Aim of the task: For the entries that follow, restate word for word the line containing "Click the EURUSD symbol search field", the line containing "The image size is (898, 1072).", and every line that lies between them.

(Data entries)
-- Opening Marker --

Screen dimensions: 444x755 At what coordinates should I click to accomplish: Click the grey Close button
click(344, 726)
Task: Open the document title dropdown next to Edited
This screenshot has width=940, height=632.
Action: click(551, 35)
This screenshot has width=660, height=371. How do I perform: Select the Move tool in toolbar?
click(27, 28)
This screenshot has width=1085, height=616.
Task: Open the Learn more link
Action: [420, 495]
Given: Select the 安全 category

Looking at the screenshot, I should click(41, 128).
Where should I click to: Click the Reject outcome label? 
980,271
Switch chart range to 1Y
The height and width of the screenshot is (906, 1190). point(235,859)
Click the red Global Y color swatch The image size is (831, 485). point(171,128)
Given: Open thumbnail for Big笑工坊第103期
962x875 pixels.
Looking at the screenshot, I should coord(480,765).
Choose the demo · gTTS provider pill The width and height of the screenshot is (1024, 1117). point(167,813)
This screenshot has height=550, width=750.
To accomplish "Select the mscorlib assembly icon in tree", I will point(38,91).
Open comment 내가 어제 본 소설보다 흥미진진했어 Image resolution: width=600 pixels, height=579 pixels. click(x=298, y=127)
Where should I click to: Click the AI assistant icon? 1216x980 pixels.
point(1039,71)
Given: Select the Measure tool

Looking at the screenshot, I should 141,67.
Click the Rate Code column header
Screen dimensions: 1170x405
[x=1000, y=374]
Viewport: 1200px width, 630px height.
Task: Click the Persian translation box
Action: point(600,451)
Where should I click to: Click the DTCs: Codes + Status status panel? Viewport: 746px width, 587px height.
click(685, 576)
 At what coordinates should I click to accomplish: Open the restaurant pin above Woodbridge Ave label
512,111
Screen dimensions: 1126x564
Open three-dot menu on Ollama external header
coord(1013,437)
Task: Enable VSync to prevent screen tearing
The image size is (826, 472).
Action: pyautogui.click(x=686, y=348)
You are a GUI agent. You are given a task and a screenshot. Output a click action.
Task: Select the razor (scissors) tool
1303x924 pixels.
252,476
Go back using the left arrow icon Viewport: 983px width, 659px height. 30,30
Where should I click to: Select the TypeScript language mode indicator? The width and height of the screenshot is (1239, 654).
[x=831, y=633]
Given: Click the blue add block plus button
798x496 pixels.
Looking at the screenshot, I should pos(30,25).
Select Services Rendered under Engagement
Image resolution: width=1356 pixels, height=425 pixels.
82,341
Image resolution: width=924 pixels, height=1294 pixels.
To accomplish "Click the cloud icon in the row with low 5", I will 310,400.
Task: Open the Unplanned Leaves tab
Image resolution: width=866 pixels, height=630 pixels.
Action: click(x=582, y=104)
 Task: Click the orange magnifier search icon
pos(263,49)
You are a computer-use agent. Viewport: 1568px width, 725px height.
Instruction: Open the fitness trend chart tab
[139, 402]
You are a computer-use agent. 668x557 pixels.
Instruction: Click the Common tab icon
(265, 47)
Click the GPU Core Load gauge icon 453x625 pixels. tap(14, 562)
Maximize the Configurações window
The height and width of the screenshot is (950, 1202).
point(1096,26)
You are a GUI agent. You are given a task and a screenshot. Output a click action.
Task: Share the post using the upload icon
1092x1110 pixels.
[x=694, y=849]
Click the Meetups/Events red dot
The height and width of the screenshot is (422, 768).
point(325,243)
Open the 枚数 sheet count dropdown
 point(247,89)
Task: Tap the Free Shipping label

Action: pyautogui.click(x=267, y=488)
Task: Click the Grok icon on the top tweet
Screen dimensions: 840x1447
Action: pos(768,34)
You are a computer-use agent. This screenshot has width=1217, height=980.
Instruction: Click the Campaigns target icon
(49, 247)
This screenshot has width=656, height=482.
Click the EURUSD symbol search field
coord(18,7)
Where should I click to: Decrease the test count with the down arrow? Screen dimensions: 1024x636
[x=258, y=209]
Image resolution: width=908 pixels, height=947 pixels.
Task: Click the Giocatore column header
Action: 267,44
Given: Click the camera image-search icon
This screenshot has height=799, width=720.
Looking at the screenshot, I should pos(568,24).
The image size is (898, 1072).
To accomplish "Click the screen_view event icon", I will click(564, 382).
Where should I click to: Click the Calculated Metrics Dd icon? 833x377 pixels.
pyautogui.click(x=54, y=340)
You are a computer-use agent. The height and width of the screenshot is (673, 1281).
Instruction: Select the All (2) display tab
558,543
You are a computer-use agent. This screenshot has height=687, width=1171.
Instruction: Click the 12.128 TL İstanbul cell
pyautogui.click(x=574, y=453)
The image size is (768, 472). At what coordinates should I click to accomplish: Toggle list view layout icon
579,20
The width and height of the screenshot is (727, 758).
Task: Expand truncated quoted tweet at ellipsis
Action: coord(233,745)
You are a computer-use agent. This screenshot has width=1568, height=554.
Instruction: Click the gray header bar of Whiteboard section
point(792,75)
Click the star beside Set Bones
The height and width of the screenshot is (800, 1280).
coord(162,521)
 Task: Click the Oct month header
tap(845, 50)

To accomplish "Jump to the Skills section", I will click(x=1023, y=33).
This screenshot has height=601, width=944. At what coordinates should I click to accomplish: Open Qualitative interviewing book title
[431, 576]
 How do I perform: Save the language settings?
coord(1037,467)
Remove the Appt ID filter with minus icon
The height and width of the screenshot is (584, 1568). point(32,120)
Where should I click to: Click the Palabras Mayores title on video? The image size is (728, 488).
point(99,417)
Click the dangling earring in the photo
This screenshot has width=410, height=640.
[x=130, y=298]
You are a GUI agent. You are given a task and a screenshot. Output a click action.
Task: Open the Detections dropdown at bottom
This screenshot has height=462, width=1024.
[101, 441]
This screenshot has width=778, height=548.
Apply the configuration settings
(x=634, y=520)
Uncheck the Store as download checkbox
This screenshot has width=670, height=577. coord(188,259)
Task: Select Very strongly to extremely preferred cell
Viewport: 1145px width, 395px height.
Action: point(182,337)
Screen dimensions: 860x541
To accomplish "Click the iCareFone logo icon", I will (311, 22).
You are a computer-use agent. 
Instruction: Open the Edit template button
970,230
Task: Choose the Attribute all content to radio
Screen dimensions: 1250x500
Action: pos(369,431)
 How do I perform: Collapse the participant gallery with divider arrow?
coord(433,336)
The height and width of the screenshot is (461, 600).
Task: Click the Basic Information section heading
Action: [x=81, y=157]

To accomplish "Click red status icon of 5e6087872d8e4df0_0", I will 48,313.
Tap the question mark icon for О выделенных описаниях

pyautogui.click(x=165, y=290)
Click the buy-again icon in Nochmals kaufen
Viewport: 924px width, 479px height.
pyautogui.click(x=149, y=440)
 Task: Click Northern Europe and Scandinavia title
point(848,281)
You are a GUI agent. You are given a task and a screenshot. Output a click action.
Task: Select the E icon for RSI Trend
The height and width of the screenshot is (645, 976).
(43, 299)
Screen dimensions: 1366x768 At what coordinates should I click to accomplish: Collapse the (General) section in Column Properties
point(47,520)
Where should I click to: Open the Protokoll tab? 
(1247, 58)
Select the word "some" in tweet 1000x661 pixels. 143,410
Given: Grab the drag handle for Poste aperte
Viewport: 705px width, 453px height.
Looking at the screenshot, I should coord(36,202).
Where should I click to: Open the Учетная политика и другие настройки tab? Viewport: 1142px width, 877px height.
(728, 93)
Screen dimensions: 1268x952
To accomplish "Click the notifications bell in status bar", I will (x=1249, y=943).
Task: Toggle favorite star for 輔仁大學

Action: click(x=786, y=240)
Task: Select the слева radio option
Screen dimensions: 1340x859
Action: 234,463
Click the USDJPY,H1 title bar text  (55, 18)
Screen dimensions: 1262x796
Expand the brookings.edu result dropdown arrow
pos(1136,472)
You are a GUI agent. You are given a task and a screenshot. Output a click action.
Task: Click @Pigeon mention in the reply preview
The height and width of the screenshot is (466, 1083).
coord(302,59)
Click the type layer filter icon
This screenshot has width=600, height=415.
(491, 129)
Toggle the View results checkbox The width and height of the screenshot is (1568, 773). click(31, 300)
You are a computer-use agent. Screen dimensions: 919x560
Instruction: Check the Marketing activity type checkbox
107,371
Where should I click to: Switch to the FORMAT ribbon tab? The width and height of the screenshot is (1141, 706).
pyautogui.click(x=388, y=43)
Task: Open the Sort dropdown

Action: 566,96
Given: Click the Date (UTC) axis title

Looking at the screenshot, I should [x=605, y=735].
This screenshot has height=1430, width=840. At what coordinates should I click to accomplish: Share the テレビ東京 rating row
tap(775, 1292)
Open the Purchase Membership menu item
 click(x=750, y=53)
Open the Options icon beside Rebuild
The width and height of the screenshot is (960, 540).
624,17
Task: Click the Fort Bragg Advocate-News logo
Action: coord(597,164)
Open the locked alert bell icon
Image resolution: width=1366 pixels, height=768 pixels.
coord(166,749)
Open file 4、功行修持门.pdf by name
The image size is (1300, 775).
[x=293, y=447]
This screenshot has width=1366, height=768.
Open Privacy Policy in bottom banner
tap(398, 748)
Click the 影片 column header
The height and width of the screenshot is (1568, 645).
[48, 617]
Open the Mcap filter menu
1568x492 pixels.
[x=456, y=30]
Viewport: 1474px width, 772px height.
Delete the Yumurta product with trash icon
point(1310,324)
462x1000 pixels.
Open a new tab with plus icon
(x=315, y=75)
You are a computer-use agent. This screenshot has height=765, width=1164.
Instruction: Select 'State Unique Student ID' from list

-- Closing Marker --

Task answer:
Click the EURUSD symbol search field
coord(18,7)
Where should I click to: Decrease the test count with the down arrow? Screen dimensions: 1024x636
[x=258, y=209]
Image resolution: width=908 pixels, height=947 pixels.
Task: Click the Giocatore column header
Action: 267,44
Given: Click the camera image-search icon
This screenshot has height=799, width=720.
Looking at the screenshot, I should pos(568,24).
The image size is (898, 1072).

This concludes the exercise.